Gustavo Cerati chronology
| Bocanada (1999) | Siempre Es Hoy (2002) | Ahí Vamos (2006) |

= Siempre es hoy =

Siempre Es Hoy (Spanish for It is always today) is the third album by Argentine rock musician Gustavo Cerati.

The album was advertised as "Cerati's Rock Album", however, it has a more of an electronic style than rock. Music critics were pleased with Siempre Es Hoy, giving it ratings ranging from 4 to 5 stars.

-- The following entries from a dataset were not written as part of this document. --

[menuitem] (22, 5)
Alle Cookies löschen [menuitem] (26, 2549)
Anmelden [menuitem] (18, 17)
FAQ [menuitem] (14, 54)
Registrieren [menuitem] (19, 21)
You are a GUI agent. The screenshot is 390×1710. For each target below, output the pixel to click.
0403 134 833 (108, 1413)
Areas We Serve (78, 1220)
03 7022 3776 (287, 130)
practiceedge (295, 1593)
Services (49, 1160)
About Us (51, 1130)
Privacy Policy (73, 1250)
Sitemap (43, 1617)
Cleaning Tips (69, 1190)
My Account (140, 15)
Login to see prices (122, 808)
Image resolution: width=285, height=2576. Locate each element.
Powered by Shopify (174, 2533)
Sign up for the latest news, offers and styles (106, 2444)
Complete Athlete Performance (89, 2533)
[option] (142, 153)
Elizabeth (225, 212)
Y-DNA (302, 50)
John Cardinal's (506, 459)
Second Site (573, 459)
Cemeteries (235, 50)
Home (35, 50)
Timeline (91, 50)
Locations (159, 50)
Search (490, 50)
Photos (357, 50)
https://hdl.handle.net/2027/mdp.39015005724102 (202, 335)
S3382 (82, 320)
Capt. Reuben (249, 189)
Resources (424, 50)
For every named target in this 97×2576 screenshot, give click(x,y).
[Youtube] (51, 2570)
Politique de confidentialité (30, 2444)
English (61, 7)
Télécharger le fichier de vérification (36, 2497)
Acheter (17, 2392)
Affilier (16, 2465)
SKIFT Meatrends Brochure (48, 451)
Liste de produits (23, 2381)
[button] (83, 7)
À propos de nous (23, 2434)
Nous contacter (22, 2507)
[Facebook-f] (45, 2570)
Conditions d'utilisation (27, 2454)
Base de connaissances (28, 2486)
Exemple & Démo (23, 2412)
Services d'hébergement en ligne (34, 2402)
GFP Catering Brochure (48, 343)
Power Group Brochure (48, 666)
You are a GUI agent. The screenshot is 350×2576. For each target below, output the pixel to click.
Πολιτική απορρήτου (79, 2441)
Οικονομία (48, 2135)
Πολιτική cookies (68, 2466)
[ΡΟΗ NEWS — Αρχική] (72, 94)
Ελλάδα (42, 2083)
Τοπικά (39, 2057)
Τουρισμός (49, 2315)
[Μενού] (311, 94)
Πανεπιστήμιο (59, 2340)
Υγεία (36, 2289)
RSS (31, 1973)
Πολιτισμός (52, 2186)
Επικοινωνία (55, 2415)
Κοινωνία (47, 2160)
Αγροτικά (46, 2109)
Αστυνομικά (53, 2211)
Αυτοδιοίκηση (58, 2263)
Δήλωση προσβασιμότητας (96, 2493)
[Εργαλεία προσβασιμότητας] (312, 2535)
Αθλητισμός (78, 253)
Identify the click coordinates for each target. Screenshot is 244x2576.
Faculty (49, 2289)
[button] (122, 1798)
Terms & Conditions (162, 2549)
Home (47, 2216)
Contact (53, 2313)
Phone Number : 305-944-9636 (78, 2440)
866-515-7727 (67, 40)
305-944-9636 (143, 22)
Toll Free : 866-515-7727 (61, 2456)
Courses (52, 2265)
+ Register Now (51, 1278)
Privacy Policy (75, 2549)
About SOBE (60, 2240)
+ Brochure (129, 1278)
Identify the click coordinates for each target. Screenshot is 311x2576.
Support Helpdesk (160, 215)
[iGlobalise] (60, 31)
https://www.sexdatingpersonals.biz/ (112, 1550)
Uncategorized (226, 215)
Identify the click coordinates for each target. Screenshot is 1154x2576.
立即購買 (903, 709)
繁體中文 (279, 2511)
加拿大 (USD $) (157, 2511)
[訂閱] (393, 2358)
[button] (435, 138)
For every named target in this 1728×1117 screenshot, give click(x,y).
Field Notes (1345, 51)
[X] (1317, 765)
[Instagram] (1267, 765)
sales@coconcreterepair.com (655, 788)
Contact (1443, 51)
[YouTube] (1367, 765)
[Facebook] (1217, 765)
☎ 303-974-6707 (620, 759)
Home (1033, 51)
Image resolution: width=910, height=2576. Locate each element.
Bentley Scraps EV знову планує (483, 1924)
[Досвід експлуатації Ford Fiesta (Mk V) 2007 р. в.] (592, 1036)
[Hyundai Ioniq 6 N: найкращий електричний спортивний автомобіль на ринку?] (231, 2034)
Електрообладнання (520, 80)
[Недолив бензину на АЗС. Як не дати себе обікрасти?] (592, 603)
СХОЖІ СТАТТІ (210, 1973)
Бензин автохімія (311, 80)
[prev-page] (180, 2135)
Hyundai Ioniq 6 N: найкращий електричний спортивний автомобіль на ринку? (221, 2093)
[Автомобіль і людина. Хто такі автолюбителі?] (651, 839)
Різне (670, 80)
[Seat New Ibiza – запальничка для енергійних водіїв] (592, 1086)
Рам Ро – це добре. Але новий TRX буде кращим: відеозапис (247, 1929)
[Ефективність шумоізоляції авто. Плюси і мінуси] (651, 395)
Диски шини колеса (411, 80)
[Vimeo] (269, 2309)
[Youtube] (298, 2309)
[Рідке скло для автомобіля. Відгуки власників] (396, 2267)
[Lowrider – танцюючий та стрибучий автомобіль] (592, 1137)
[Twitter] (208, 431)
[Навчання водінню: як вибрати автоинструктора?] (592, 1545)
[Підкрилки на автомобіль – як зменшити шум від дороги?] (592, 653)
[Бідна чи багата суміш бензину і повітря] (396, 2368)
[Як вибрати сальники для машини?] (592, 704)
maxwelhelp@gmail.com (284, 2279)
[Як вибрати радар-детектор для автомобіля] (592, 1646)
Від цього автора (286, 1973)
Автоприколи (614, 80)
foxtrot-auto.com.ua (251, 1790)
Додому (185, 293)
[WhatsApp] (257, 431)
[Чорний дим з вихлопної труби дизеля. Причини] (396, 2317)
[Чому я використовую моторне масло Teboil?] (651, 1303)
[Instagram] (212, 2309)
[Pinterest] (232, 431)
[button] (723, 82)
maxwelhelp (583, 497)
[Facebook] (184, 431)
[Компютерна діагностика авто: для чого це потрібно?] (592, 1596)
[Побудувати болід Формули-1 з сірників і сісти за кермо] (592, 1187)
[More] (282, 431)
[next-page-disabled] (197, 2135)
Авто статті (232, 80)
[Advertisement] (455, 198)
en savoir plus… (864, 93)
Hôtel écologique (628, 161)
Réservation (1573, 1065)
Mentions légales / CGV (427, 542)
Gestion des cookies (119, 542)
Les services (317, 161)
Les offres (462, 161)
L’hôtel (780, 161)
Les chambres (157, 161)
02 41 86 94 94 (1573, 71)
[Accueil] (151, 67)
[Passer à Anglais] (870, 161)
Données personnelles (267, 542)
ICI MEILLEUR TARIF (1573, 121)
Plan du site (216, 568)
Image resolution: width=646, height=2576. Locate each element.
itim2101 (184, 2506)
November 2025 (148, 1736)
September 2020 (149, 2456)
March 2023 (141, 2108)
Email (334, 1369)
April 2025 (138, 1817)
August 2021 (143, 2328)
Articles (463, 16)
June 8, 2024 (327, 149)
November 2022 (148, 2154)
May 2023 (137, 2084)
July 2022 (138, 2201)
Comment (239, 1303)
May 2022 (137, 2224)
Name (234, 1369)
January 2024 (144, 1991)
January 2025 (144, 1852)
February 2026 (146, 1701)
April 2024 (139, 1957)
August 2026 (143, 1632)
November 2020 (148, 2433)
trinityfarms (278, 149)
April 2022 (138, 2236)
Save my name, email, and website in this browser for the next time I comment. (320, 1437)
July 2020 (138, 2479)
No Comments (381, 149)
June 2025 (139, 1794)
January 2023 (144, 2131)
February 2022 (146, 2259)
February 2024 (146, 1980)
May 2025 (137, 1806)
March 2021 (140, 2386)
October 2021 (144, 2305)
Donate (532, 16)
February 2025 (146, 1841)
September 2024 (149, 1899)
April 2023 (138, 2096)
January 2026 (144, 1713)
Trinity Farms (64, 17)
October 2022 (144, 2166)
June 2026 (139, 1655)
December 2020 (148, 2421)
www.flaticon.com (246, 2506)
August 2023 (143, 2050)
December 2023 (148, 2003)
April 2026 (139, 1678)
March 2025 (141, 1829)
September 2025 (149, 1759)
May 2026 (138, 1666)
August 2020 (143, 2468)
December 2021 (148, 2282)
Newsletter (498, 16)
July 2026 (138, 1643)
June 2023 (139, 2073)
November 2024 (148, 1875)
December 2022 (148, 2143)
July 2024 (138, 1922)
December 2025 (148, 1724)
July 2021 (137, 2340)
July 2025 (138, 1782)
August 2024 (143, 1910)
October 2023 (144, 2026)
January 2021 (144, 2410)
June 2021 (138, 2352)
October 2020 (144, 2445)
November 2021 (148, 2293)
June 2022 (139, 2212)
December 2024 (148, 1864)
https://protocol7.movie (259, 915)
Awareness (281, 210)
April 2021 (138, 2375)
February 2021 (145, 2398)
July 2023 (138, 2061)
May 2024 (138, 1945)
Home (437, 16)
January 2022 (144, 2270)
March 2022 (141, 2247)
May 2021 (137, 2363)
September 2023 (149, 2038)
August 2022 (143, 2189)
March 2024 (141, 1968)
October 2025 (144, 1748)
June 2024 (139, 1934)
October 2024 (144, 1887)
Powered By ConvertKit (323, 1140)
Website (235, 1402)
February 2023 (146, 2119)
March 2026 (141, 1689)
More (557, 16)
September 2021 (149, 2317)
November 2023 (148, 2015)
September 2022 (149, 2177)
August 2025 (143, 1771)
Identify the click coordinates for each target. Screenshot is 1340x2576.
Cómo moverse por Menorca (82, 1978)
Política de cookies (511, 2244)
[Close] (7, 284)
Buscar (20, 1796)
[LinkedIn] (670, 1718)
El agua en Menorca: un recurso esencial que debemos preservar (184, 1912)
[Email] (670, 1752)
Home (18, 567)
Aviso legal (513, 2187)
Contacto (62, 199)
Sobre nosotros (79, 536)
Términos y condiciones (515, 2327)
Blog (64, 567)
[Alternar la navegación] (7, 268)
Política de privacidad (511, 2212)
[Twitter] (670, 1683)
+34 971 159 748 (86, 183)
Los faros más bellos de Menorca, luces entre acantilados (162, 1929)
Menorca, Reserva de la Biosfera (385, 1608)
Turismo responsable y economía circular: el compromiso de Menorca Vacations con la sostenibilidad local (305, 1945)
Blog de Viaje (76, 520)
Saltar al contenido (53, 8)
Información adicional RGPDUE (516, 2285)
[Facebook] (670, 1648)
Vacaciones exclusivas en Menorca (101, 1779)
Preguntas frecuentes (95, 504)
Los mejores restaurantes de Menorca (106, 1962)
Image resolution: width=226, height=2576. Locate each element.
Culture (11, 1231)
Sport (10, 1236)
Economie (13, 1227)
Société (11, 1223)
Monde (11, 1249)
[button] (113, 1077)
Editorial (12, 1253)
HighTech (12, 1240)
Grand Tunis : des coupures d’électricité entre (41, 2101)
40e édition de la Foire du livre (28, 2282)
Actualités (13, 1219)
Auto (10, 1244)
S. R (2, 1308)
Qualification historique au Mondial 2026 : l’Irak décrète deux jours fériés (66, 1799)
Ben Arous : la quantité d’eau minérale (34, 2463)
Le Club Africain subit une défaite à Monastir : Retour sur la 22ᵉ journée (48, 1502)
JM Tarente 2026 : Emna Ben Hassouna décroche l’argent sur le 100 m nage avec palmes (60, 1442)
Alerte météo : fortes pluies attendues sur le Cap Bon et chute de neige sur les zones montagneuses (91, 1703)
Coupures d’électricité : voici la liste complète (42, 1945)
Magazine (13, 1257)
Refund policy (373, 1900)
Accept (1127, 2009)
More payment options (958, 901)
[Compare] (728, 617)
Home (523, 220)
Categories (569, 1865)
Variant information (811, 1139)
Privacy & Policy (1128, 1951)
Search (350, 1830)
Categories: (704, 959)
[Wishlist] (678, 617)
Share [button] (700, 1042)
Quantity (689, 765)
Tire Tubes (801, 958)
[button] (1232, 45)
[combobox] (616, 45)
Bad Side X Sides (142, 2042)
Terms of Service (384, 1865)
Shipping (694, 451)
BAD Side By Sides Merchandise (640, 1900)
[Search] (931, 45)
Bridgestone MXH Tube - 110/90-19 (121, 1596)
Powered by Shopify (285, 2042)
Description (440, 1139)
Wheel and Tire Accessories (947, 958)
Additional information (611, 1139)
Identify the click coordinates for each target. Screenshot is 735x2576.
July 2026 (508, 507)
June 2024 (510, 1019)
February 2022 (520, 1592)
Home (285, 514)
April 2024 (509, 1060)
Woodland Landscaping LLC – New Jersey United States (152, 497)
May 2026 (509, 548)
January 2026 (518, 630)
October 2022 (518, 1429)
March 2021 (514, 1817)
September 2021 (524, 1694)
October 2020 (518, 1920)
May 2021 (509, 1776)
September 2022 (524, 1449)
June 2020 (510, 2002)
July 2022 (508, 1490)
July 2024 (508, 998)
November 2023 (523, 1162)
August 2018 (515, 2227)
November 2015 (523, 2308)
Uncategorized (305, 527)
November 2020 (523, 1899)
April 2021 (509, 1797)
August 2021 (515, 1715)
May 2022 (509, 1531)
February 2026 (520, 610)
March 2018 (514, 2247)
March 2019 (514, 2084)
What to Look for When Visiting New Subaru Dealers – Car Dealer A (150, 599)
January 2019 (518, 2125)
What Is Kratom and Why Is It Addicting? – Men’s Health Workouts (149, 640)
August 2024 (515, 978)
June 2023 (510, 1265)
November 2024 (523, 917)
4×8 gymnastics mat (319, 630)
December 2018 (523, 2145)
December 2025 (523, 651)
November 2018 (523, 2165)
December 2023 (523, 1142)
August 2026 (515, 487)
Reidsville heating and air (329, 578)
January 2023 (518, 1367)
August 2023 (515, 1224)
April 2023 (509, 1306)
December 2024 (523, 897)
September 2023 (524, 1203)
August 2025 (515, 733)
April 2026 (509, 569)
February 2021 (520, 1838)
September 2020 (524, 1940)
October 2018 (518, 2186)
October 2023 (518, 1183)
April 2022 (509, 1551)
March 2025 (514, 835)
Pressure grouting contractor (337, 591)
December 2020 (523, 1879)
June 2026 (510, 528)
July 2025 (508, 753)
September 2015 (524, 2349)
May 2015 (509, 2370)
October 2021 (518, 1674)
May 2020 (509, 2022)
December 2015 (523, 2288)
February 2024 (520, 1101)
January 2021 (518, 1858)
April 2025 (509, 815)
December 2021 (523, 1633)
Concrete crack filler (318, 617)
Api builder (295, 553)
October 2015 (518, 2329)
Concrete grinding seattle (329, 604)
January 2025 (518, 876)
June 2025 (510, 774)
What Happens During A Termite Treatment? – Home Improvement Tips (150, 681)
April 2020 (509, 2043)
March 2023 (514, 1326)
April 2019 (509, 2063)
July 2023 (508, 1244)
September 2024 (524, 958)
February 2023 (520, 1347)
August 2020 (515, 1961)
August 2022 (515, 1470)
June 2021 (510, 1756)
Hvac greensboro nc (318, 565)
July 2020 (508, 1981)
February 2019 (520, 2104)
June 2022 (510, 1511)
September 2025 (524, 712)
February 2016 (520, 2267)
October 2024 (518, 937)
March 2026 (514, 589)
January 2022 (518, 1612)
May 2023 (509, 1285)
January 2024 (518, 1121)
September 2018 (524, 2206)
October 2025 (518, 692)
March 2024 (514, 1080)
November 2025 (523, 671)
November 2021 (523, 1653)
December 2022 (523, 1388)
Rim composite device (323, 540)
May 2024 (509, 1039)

Some of the songs were remixed for the 2003 album, Reversiones: Siempre Es Hoy. These songs were remixed by several guest musicians including Leandro Fresco, Bostich from Nortec Collective, Miranda!, Kinky and DJ Orange, all to various electronic-music styles.

Professional ratings
Review scores
| Source | Rating |
| Allmusic | Star Half star |

==Background==
Following the critical success of its 1999 album Bocanada and some musical experiments in between like 11 Episodios Sinfónicos and +Bien, Cerati "wanted to make a rhythmic and powerful album, unlike Bocanada, which was more subtle and elegant". The album was developed at the height of a severe economic crisis in Argentina that forced it to be reduced to a single CD; the project was originally conceived as a double album. At the end of production, the artist had to choose from around 40 songs—some of which were merely sketches—to arrive at a tracklist of 17 songs and a total duration of more than 70 minutes, "an unusual venture for the [Argentine] music industry at that time".

==Music==
Cerati described the rhythm section to be influenced by hip-hop, "a genre [he] was listening to a lot [at the time]", with the guitars and melodies adopting a more conventional style of rock/pop. The album also explores scratching and Argentinian folk percussion. A variety of guests were brought, including Charly García and other artists who contributed to the experimental sound of the project.

==Track listing==

| No. | Title | Writer(s) | Length |
|---|---|---|---|
| 1. | "Cosas imposibles" (Impossible Things) | Cerati - Flavio Etcheto [es] | 5:05 |
| 2. | "No te creo" (I Don't Believe You) |  | 3:46 |
| 3. | "Artefacto" (Artifact) | Cerati - Etcheto | 4:16 |
| 4. | "Nací para esto" (I Was Born for This) |  | 3:09 |
| 5. | "Amo dejarte así" (I Love Leaving You Like This) |  | 5:25 |
| 6. | "Tu cicatriz en mí" (Your Scar Inside Me) |  | 4:17 |
| 7. | "Señales luminosas" (Bright Signals) |  | 3:24 |
| 8. | "Karaoke" |  | 3:54 |
| 9. | "Sulky" |  | 4:29 |
| 10. | "Casa" (House) | Cerati - Etcheto | 4:32 |
| 11. | "Camuflaje" (Camouflage) |  | 3:55 |
| 12. | "Altar" (Shrine) | Cerati - Etcheto - Camilo Castaldi [es] | 4:01 |
| 13. | "Torre de marfil" (Ivory Tower) |  | 4:38 |
| 14. | "Fantasma" (Ghost) |  | 3:19 |
| 15. | "Vivo" (Alive) |  | 4:20 |
| 16. | "Sudestada" |  | 4:31 |
| 17. | "Especie" (Species) |  | 3:42 |
| Total length: |  |  | 70:48 |

==Sales and certifications==

| Region | Certification | Certified units/sales |
| Argentina (CAPIF) | Gold | 20,000^{^} |
^{^} Shipments figures based on certification alone.